[Pixel coordinate grounding data]
::::::
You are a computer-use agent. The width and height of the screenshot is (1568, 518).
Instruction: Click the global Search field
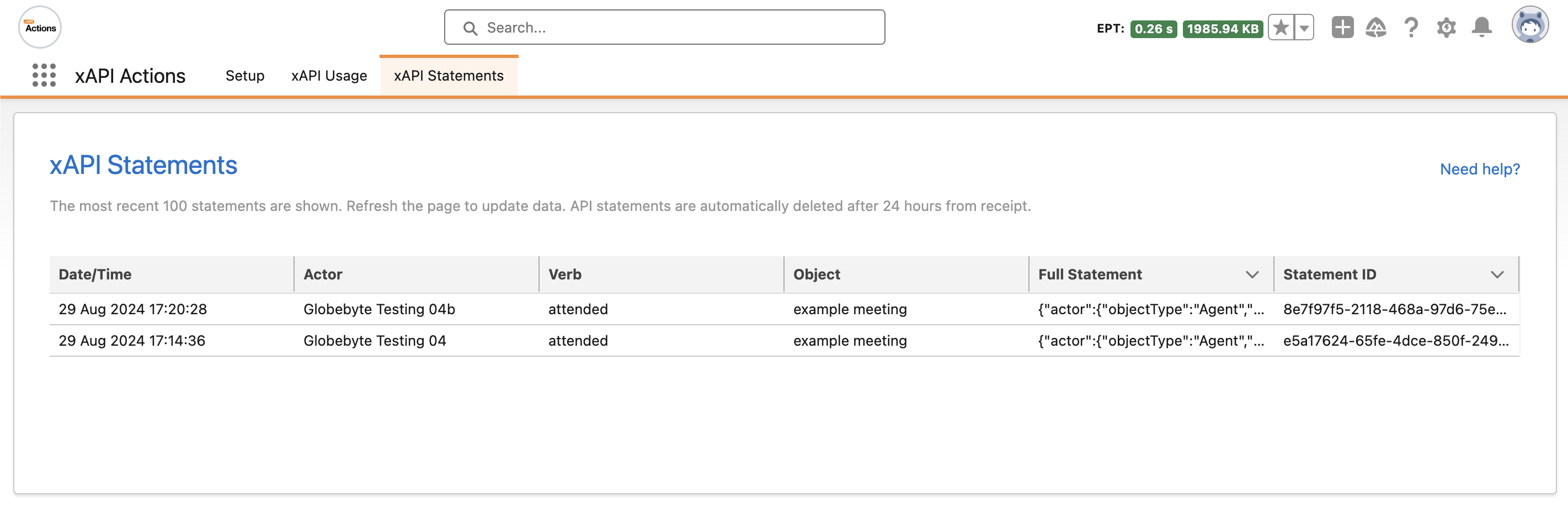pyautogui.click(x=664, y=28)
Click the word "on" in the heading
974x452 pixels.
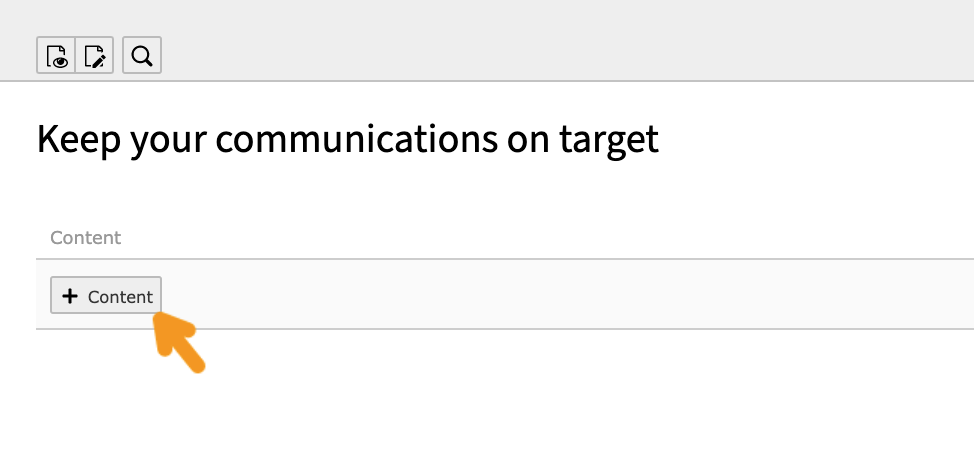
::::::
◆ EXERCISE GOAL:
Set down every line above exactly, pictures excluded.

◆ COMPLETED TASK:
You are a computer-use agent. The width and height of the screenshot is (1568, 518).
Instruction: Click the global Search field
pyautogui.click(x=664, y=28)
Click the word "on" in the heading
974x452 pixels.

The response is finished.